Well, according to the feeding guideline on the back of the bag, its telling me to feed him 2 7/8 cups. He's not overly active during the week, but the weekends we are usually quite active. But I may just dial it down to 2 cups a day for a bit to see how he looks. I'll adjust as needed.


----------



## AdrianVall (Aug 26, 2010)

Also, thanks for the input guys. Greatly appreciate it.


----------



## apriliamille (Aug 28, 2013)

remember. its a guideline. and not all kibble has the same kcal. example our boxer's food is 376 cal per cup if your feeding the "red" evo 527 cal per cup
this is on the feeding print out that comes with my food

Recommended Feeding Guidelines are based on a standard 8 oz measuring cup.

Optimal Feeding amounts may vary with age, size, and activity level. Please use the information below as an initial recommendation only and adjust accordingly. if your worried about them being "hungry" stove top some green beans


----------



## 1605 (May 27, 2009)

AdrianVall said:


> Well, according to the feeding guideline on the back of the bag, its telling me to feed him 2 7/8 cups. He's not overly active during the week, but the weekends we are usually quite active. But I may just dial it down to 2 cups a day for a bit to see how he looks. I'll adjust as needed.


As was already mentioned, what is printed on the EVO bag is merely a _guideline_; you need to tailor the amount you give your dog according to his dietary/energy needs. Especially if he is only active during the weekends.

No offence, but I would consider an 80lb boxer to be overweight, when the breed standard is 60 - 70lbs for a male (22" - 25"). 

FWIW, my guys also like cucumbers, green beans (don't have to be cooked), carrots, apples, peppers...

Bonne chance,


----------



## meggels (May 30, 2010)

SubMariner said:


> As was already mentioned, what is printed on the EVO bag is merely a _guideline_; you need to tailor the amount you give your dog according to his dietary/energy needs. Especially if he is only active during the weekends.
> 
> No offence, but I would consider an 80lb boxer to be overweight, when the breed standard is 60 - 70lbs for a male (22" - 25").
> 
> ...


There's really no way to tell if a dog is overweight without seeing the dog. Even if the breed standard says one thing, there's plenty of BYB dogs that are outside the standard and much larger, in overall size, without actually being overweight.


----------



## Georgiapeach (Jan 24, 2011)

Having had boxers in the past, I would divide up the ration into 2 feedings - a.m. and p.m. Boxers have a tendency towards bloat. No sense in inviting it.


----------



## 1605 (May 27, 2009)

meggels said:


> There's really no way to tell if a dog is overweight without seeing the dog. Even if the breed standard says one thing, there's plenty of BYB dogs that are outside the standard and much larger, in overall size, without actually being overweight.

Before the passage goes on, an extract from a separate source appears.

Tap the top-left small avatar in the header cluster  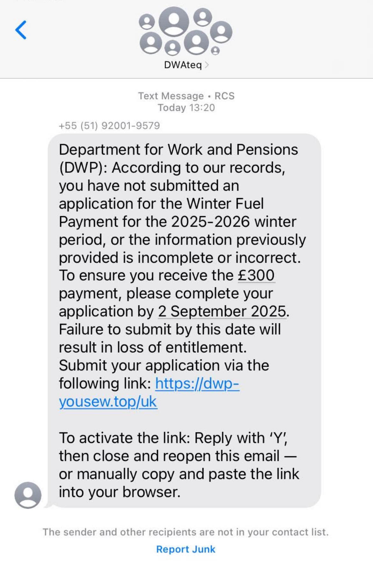pos(147,22)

I agree. However, I have yet to see a boxer that weighed 80 lbs that was proportionally large enough for that weight to be considered logical.

Again, IMHO...


----------



## flashyfawn (Mar 8, 2012)

SubMariner said:


> I agree. However, I have yet to see a boxer that weighed 80 lbs that was proportionally large enough for that weight to be considered logical.
> 
> Again, IMHO...


Mine weighed about 90 lbs and I promise you he was not a bit overweight. He was just enormous all over and truly solid muscle. Not from a BYB either, he just ended up really big, and only weighed 10 lbs when he was 8 weeks old. Glad I didn't buy him with the plan for him to be a conformation dog, LOL! It happens. I see plenty of fit, healthy male boxers that are in the 80-85 lb range. Maybe it depends on the area and what the breeders are doing but around here, a male boxer weighing 80 lbs would not be out of place at all. Some boxers that I see are so lanky and weedy, and I'd prefer a bigger dog that has more muscle. I guess it is just personal opinion. 

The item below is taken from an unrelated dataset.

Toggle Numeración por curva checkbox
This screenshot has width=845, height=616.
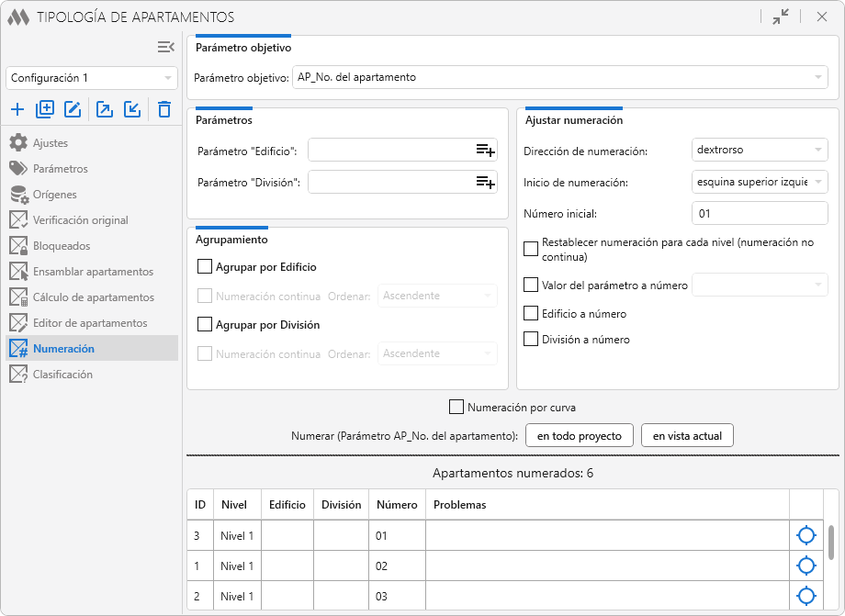(456, 407)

But back to the point, I would prefer to feed any dog at least twice daily, but especially a breed prone to bloat.


----------



## 1605 (May 27, 2009)

flashyfawn said:


> But back to the point, I would prefer to feed any dog at least twice daily, but especially a breed prone to bloat.


Totally agree...


----------



## danielba73 (Sep 12, 2013)

As everyone has already stated, twice a day would seem right in my opinion.


----------